2. The camera device in accordance with claim 1,

wherein the control and evaluation unit is configured to adapt at least one of the at least one region of interest and the read portion of the image data between the recordings.

3. The camera device in accordance with claim 1,

wherein the control and evaluation has a pre-processing unit to read and pre-process image data from the image sensor, with the pre-processing unit being configured such that the reading and pre-processing of the complete image data of a recording of the image sensor require a complete pre-processing time and with the image sensor being operated at a recording frequency that leaves less time between two recordings than the complete pre-processing time.

4. The camera device in accordance with claim 1,

wherein the recording frequency is a flexible recording frequency.

5. The camera device in accordance with claim 1,

wherein the user interface is configured for a selection of image lines.

6. The camera device in accordance with claim 1,

wherein the configuration unit is configured for the selection of a rectangular partial region.

7. The camera device in accordance with claim 1,

wherein the control and evaluation unit is configured only to read that portion of image data from the image sensor that has been recorded with reference to a region of interest within a depth of field zone of the image sensor.

8. The camera device in accordance with claim 1,

wherein the control and evaluation unit is configured to determine a suitable depth of field zone for a region of interest outside the depth of field zone and to refocus to the suitable depth of field zone for a following recording.

9. The camera device in accordance with claim 1,

wherein the control and evaluation unit is configured to determine the at least one region of interest with reference to a depth of field zone of the image sensor.

10. The camera apparatus in accordance with claim 1,

wherein the control and evaluation unit is configured to identify code regions in the image data and to read their code content.

11. The camera device in accordance with claim 1,

wherein the geometry detection sensor is configured as a distance sensor.

12. The camera device in accordance with claim 11,

wherein the distance sensor is an optoelectronic distance sensor in accordance with the principle of the time of flight method.

13. The camera device in accordance with claim 1,

wherein the geometry detection sensor is arranged integrated with the image sensor in a camera or externally and disposed upstream of the image sensor against the flow to measure the objects before the recording of the image data.

14. The camera device in accordance with claim 1,

that has a speed sensor for a determination of the seed of the stream.

15. The camera device in accordance with claim 1,

wherein the control and evaluation unit is configured to determine the speed of the stream with reference to the measured data of the geometry detection sensor and/or the image data.

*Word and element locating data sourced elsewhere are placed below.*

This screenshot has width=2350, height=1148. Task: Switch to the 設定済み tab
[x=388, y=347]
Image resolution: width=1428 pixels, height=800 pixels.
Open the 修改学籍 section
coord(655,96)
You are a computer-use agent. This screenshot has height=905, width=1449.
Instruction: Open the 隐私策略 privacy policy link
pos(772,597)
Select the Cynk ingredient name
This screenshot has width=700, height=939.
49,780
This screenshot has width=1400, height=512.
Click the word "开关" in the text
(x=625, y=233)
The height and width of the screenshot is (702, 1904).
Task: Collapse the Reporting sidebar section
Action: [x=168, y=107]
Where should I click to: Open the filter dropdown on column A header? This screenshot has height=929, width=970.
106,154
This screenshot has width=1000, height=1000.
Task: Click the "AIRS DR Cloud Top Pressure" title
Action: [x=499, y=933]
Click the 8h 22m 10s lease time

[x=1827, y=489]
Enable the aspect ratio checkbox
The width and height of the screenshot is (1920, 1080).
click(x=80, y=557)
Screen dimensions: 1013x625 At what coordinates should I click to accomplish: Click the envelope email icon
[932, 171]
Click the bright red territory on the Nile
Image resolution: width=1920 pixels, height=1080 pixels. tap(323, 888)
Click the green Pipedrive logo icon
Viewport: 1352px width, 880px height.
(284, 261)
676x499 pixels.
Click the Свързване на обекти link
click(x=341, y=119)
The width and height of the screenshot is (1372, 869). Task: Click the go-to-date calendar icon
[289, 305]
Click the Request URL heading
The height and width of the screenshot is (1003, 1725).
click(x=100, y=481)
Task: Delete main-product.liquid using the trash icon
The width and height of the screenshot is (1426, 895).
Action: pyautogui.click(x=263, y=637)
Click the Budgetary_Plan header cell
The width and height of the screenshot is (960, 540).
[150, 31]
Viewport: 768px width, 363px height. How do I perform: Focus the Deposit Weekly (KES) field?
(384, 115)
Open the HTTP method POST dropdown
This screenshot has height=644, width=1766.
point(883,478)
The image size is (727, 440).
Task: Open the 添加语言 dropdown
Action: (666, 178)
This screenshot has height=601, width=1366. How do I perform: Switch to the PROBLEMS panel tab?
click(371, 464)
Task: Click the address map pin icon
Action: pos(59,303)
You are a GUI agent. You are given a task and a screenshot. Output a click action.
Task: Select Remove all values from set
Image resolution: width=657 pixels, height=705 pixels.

16. The camera device in accordance with claim 1,

that is installed stationary at a conveying device that conveys the objects in a conveying direction.

17. The camera device in accordance with claim 1

that has at least one image sensor for a recording of the stream from above.

18. The camera device in accordance with claim 1

that has at least one image sensor for a recording of the stream from the side.

19. A method of detecting a moving stream of objects, wherein image data of the objects are recorded by an image sensor, the objects are measured by a geometry detection sensor, and at least one region of interest is determined with reference to measured data of the geometry detection sensor to restrict the evaluation of the image data to the region of interest,

wherein the image sensor is configured to only read a portion of the image data from the image sensor determined with reference to the region of interest.